*RECORDS SUPPLIED*:

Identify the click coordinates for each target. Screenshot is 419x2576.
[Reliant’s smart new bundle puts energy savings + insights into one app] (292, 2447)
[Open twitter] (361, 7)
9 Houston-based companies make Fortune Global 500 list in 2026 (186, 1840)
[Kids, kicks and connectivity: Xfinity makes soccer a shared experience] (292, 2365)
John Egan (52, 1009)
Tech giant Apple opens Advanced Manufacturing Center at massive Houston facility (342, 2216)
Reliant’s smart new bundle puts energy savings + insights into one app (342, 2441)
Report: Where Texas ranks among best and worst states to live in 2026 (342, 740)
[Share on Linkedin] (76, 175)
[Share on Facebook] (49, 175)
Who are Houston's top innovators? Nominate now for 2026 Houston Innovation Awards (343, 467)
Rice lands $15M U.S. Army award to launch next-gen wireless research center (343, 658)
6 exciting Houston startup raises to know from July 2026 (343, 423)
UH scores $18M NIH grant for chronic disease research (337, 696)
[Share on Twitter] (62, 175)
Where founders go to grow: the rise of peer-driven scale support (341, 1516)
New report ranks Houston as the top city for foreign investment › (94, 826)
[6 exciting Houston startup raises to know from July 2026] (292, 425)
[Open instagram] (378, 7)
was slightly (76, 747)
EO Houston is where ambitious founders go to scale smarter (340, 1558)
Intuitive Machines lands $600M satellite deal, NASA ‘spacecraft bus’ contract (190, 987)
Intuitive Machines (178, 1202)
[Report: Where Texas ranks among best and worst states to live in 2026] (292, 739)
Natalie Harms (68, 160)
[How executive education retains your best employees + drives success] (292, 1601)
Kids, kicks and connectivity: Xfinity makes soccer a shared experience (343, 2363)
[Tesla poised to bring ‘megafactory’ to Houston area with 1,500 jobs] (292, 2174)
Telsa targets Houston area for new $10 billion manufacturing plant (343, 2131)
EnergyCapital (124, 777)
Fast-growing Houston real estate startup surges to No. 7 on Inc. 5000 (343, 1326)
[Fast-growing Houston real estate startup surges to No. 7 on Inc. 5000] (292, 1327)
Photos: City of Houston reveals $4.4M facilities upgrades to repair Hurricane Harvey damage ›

*ASSIGNED TASK*:
Every record above must be printed again exactly as it stands.

*OUTPUT OF THE TASK*:
Identify the click coordinates for each target. Screenshot is 419x2576.
[Reliant’s smart new bundle puts energy savings + insights into one app] (292, 2447)
[Open twitter] (361, 7)
9 Houston-based companies make Fortune Global 500 list in 2026 (186, 1840)
[Kids, kicks and connectivity: Xfinity makes soccer a shared experience] (292, 2365)
John Egan (52, 1009)
Tech giant Apple opens Advanced Manufacturing Center at massive Houston facility (342, 2216)
Reliant’s smart new bundle puts energy savings + insights into one app (342, 2441)
Report: Where Texas ranks among best and worst states to live in 2026 (342, 740)
[Share on Linkedin] (76, 175)
[Share on Facebook] (49, 175)
Who are Houston's top innovators? Nominate now for 2026 Houston Innovation Awards (343, 467)
Rice lands $15M U.S. Army award to launch next-gen wireless research center (343, 658)
6 exciting Houston startup raises to know from July 2026 (343, 423)
UH scores $18M NIH grant for chronic disease research (337, 696)
[Share on Twitter] (62, 175)
Where founders go to grow: the rise of peer-driven scale support (341, 1516)
New report ranks Houston as the top city for foreign investment › (94, 826)
[6 exciting Houston startup raises to know from July 2026] (292, 425)
[Open instagram] (378, 7)
was slightly (76, 747)
EO Houston is where ambitious founders go to scale smarter (340, 1558)
Intuitive Machines lands $600M satellite deal, NASA ‘spacecraft bus’ contract (190, 987)
Intuitive Machines (178, 1202)
[Report: Where Texas ranks among best and worst states to live in 2026] (292, 739)
Natalie Harms (68, 160)
[How executive education retains your best employees + drives success] (292, 1601)
Kids, kicks and connectivity: Xfinity makes soccer a shared experience (343, 2363)
[Tesla poised to bring ‘megafactory’ to Houston area with 1,500 jobs] (292, 2174)
Telsa targets Houston area for new $10 billion manufacturing plant (343, 2131)
EnergyCapital (124, 777)
Fast-growing Houston real estate startup surges to No. 7 on Inc. 5000 (343, 1326)
[Fast-growing Houston real estate startup surges to No. 7 on Inc. 5000] (292, 1327)
Photos: City of Houston reveals $4.4M facilities upgrades to repair Hurricane Harvey damage ›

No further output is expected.